Download or read book The Folklore and Folk Music Archivist written by and published by . This book was released on 1958 with total page 92 pages. Available in PDF, EPUB and Kindle. Book excerpt:
Download or read book Write Your Own Tall Tale written by Natalie M. Rosinsky and published by Capstone. This book was released on 2007-09 with total page 68 pages. Available in PDF, EPUB and Kindle. Book excerpt: Discusses how to write a tall tale, from how to get started to learning the tricks of the trade.
Download or read book American Negro Folktales written by Richard M. Dorson and published by Courier Dover Publications.
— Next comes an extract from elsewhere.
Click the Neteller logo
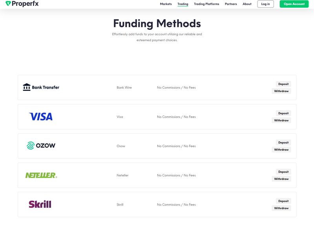The height and width of the screenshot is (227, 314). pyautogui.click(x=41, y=175)
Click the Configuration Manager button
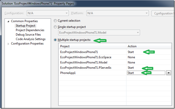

This book was released on 2015-06-09 with total page 388 pages. Available in PDF, EPUB and Kindle. Book excerpt: A preacher battles a bear, a mother returns from the dead, and a clever servant conducts a Big Feet Contest in this rich anthology of African-American folklore. Scores of humorous and harrowing stories, collected during the mid-twentieth century, tell of talking animals, ghosts, devils, and saints. The first part of the book provides a setting for the fables, in which folklorist Richard M. Dorson discusses their origins and the artistry of storytellers. The second part consists of the tales, which include the adventures of Old Marster and John, supernatural episodes, and comical and satirical anecdotes as well as more realistic accounts of racial injustice. Recounted in the actual words of the narrators, the folktales abound in bold language, memorable imagery, and bittersweet humor that reflect the essence of African-American storytelling traditions.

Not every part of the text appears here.